Como, 3 marzo 2017 - Era un giovane originario del Mali il migrante rimasto fulminato sul Tilo, lunedì sera, alla stazione di Balerna. Nonostante le possibilità di identificarlo fossero pochissime, la polizia svizzera gli ha trovato in tasca alcuni fogli, documentazione che riportava un nome e un cognome, che si è rivelata preziosa per risalire alla sua identità. Si è così scoperto innanzi tutto che quelle carte che aveva in tasca, erano effettivamente sue, e che la fotosegnalazione a cui era andato incontro in tempi recenti, corrispondeva al suo volto, per quando stravolto dalle fiamme che lo hanno investito.

In Italia era stato fermato più volte, anche a Ventimiglia, dove aveva tentato il passaggio dalla Francia prima di dirigersi verso Como.  Alcune riammissioni semplificate, concentrate nell’ultimo periodo, un tentativo non più portato avanti di chiedere una regolarizzazione, come spesso avviene tra i migranti che accettano l’accoglienza temporanea, e si fanno inserire nei percorsi di richiesta di documenti o permessi di soggiorno, ma poi alla prima occasione decidono di riprendere il viaggio verso i Paesi del Nord Europa, cercando varchi illegali. Questo giovane proveniente dall’Africa, come fin da subito si era capito, ha scelto l’unica modalità che non avrebbe mai dovuto prendere in considerazione, arrampicandosi sul tetto di un vagone in viaggio verso Balerna, senza tener conto che, ad un certo punto del suo percorso, il treno si sarebbe pericolosamente avvicinato ai cavi dell’alta tensione, dove scorre corrente a quindicimila volt.

Non gli è servito toccare quei cavi, è stato sufficiente entrare nel campo elettrico generato dalla linea, per andare incontro a una scarica che lo ha fulminato e ustionato, riducendolo a una torcia umana.
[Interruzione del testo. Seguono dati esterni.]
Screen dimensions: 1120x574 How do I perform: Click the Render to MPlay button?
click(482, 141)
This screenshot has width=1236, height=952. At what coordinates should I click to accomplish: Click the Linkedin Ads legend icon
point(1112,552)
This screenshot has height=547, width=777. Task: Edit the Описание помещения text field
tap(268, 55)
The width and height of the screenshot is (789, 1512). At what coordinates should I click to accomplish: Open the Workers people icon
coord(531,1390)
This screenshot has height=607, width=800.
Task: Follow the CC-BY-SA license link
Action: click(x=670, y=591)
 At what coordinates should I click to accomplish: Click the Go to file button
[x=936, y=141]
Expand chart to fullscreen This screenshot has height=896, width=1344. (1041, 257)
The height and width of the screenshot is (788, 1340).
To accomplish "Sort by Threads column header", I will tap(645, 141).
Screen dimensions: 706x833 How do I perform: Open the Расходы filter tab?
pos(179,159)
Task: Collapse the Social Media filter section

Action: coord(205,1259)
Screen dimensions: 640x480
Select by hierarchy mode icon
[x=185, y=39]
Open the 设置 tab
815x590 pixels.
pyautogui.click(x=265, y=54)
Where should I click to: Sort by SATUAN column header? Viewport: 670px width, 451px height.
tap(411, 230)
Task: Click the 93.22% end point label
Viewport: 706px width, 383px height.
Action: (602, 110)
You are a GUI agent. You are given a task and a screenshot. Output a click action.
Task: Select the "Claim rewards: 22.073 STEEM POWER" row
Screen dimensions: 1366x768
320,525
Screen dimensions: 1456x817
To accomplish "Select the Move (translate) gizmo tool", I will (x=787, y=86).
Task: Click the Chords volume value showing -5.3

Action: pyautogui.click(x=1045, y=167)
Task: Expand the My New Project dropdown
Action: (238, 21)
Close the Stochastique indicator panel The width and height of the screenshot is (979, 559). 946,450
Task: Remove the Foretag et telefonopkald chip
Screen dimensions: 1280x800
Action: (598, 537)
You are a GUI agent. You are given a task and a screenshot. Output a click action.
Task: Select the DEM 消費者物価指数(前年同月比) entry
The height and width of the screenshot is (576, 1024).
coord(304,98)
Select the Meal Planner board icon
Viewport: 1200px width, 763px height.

È stato visto dai viaggiatori fermi in stazione a Balerna: i soccorritori lo hanno trovato ancora vivo, ma era solo questione di minuti. Per lui, non si è potuto fare nulla. Inizialmente non si sperava che qualcosa portasse a poterlo identificare, ma all’improvviso, quei pochi figli che aveva in tasca e che sono stati risparmiati dal fuoco, hanno permesso di restituirgli in suo nome e cognome, un’identità e il racconto della vita che si è lasciato alle spalle.